Better Storytelling With Two-Sided Characterization – Part I

Roleplaying Tips Newsletter #0803


Better Storytelling With Two-Sided Characterization

Characterization is how you roleplay the people, places, and things in your adventures. Here’s how to add panache, style, and zing via characterization to engage your players more and become a better storyteller.

To me, it’s all roleplaying. But in the literary world, they call it characterization.

When the PCs encounter something, you need to tell your players what it is and why it matters to them.

However, you don’t want to do this in a boring way.
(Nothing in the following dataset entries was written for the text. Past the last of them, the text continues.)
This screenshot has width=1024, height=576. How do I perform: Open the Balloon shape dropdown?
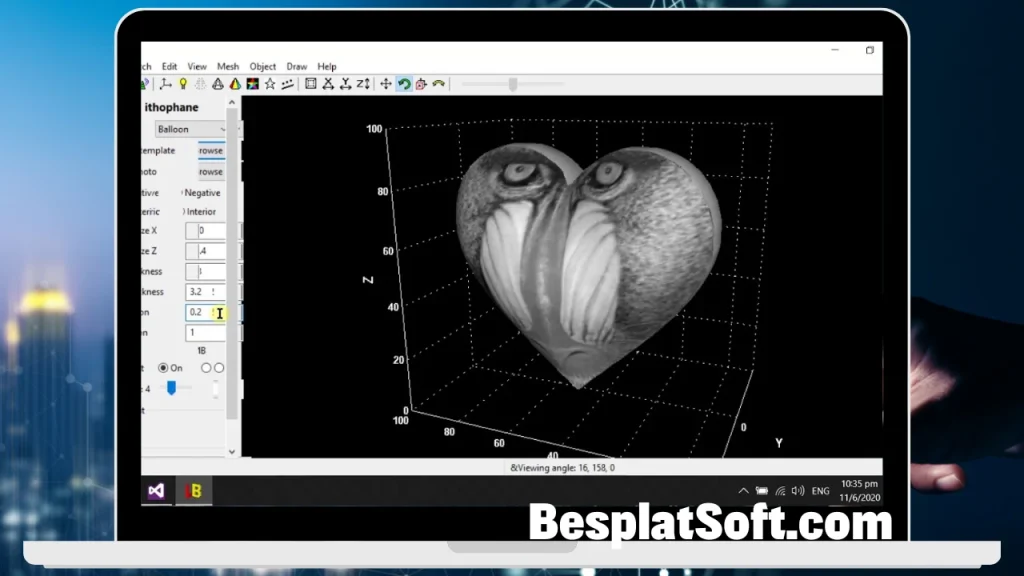click(x=191, y=129)

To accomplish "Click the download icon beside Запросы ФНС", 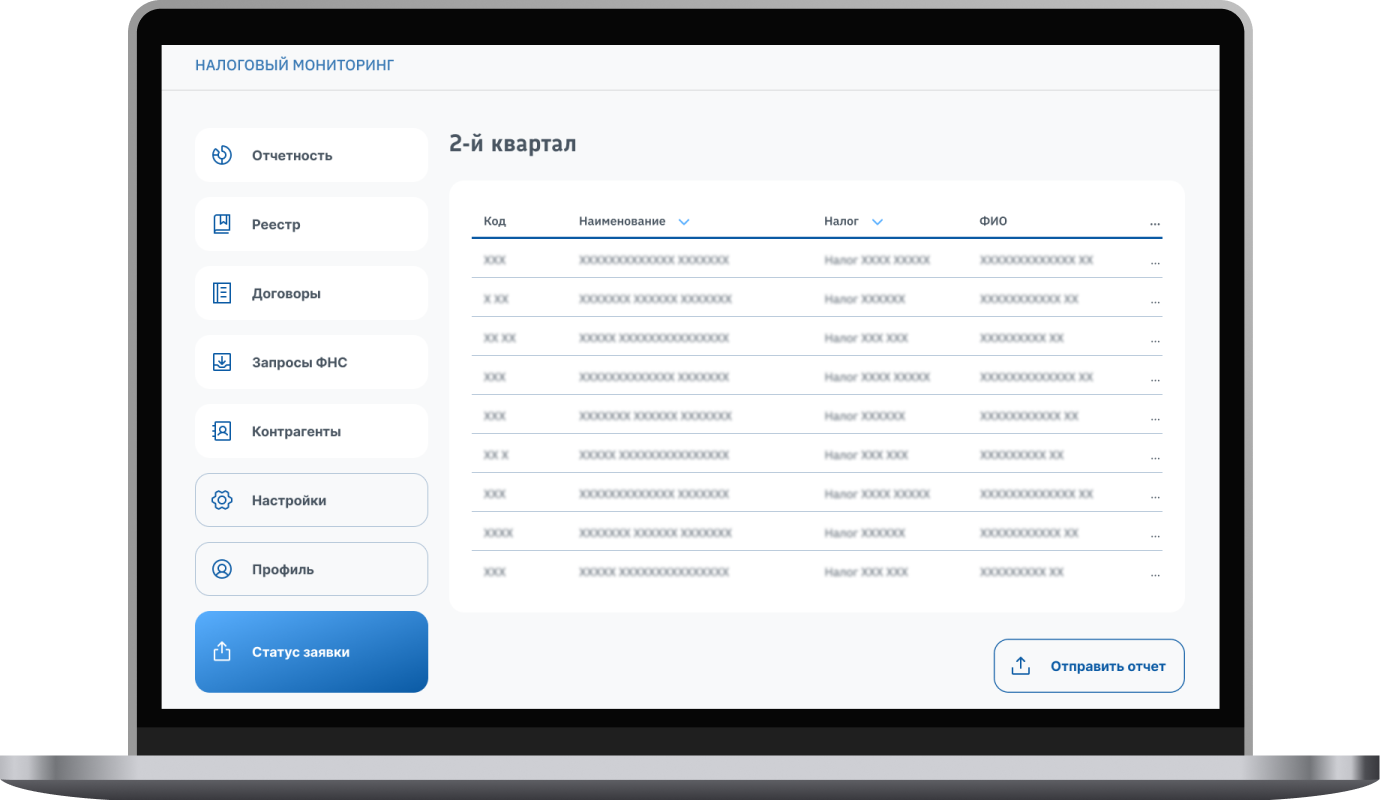I will coord(222,362).
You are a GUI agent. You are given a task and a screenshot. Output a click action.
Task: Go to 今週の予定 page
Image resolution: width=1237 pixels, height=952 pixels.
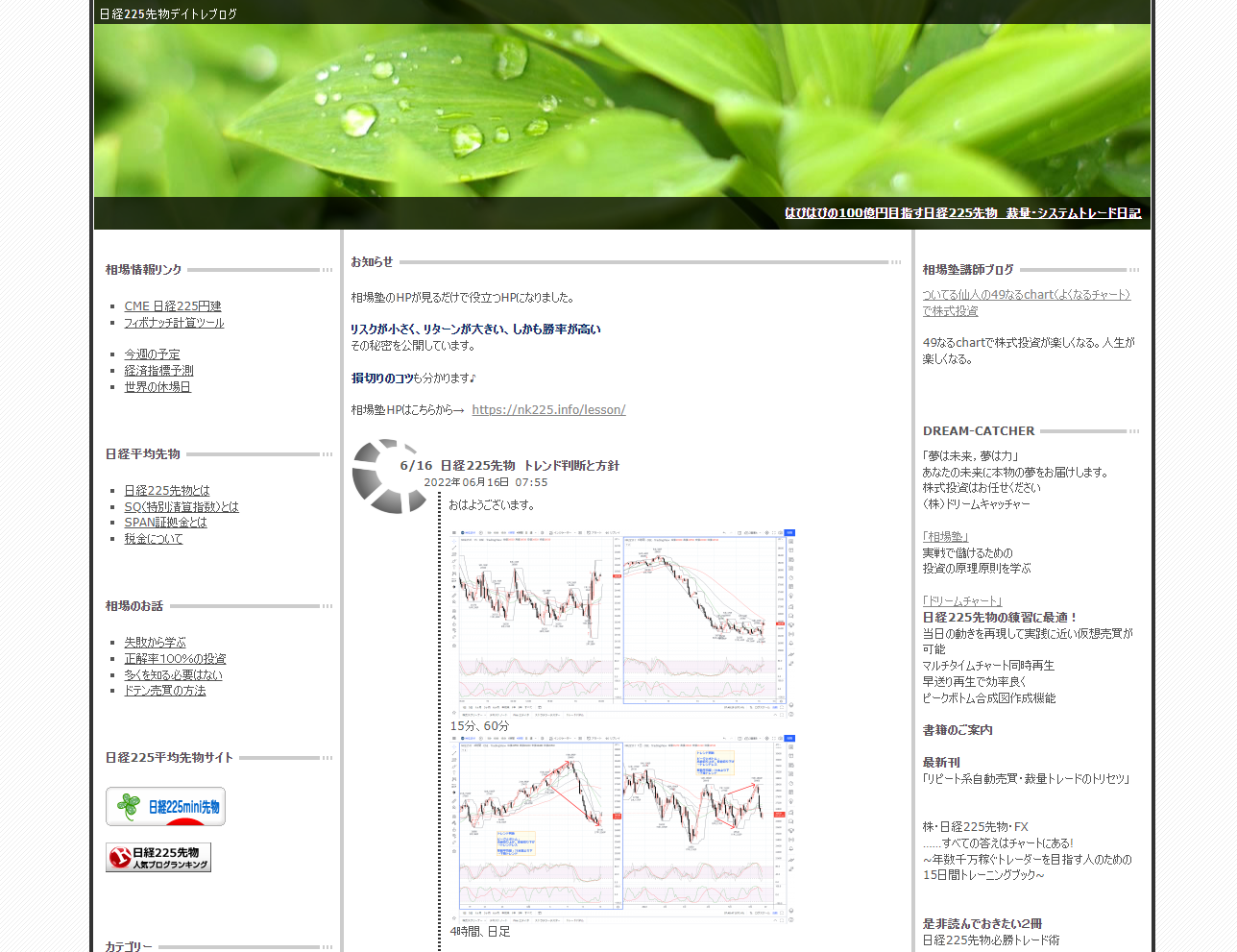[x=152, y=354]
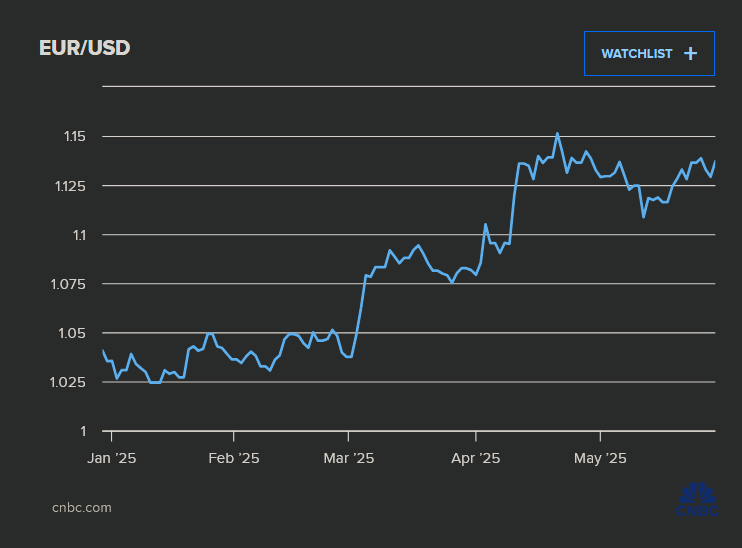The image size is (742, 548).
Task: Add EUR/USD using the WATCHLIST button
Action: (649, 54)
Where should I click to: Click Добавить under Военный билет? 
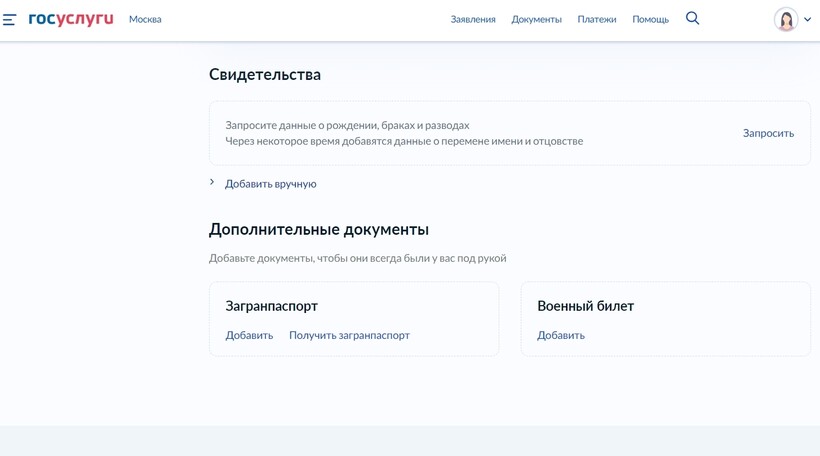pyautogui.click(x=561, y=335)
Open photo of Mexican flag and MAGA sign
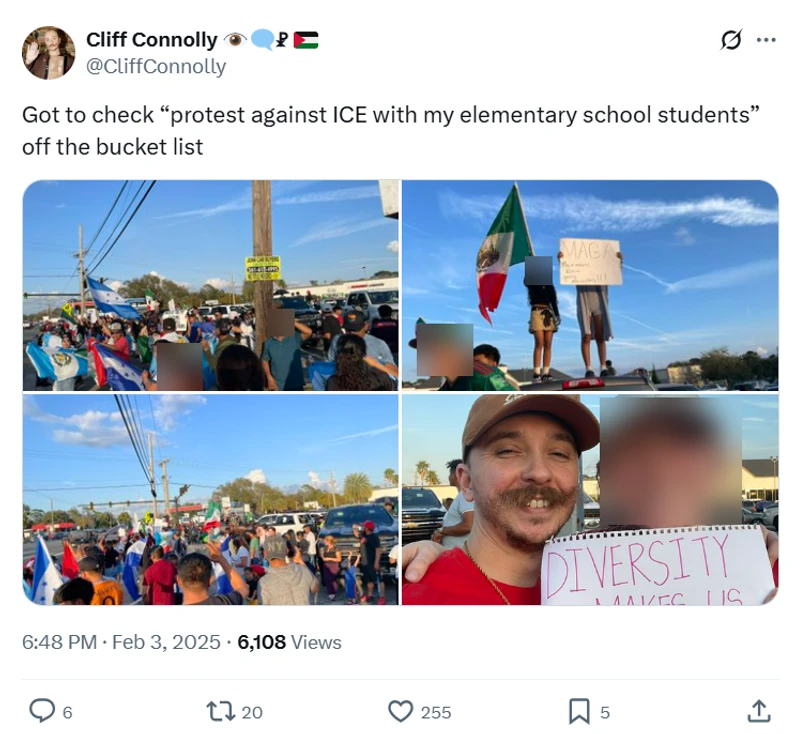The width and height of the screenshot is (800, 734). [590, 285]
You want to make it as interesting as possible so your players want to play with it.

Each thing you make entertaining, compelling, and engaging adds a cumulative +1 Fun to your story. Even the small stuff. (But avoid the inconsequential stuff so you don’t waste time down a rabbit hole.)

Imagine an adventure where all the NPCs, locations, clues, secrets, treasures, traps, and, well, everything interesting to the players, gets characterized? That would be so much fun to play!

The Two Sides of Characterization

To avoid being boring, we want to characterize things in our campaigns.

There are two parts to doing this.

The first part I call Portrayal. The second part I call Reveal.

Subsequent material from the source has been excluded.